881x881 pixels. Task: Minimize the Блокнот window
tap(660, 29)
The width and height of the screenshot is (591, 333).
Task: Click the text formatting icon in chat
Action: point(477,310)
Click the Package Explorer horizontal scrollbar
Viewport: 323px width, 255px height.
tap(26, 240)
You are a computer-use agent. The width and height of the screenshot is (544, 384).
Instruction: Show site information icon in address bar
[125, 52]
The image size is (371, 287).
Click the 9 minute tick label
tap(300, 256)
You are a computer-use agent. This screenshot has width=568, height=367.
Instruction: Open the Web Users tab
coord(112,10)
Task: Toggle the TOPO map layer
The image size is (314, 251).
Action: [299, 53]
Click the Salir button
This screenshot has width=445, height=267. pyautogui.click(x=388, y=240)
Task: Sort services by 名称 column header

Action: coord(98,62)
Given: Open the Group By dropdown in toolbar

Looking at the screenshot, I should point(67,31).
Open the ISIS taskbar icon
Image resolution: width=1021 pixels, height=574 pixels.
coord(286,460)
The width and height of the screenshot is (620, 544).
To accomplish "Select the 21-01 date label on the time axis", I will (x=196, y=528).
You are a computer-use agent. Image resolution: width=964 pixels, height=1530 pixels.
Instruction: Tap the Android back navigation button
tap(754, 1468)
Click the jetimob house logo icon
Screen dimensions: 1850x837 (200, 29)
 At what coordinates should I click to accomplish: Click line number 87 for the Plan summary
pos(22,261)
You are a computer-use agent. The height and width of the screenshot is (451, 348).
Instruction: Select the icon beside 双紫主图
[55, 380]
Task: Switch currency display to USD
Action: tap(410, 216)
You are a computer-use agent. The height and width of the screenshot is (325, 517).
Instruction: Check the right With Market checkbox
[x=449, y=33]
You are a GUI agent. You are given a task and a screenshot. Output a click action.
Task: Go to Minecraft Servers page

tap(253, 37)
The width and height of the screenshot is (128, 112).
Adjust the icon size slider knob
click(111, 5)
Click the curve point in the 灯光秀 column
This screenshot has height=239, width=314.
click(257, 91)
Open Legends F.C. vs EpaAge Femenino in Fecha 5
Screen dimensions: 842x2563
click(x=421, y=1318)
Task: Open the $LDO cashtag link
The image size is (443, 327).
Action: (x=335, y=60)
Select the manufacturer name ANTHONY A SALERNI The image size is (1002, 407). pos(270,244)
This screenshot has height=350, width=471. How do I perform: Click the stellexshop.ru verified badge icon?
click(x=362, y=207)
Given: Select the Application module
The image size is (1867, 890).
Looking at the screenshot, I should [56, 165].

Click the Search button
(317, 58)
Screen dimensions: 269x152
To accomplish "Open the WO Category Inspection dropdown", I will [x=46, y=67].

» What to produce
Your answer should consist of the lines above that hold the word "will", copied exactly.

» Completed exercise
To accomplish "Select the 21-01 date label on the time axis", I will (x=196, y=528).
To accomplish "Open the WO Category Inspection dropdown", I will [x=46, y=67].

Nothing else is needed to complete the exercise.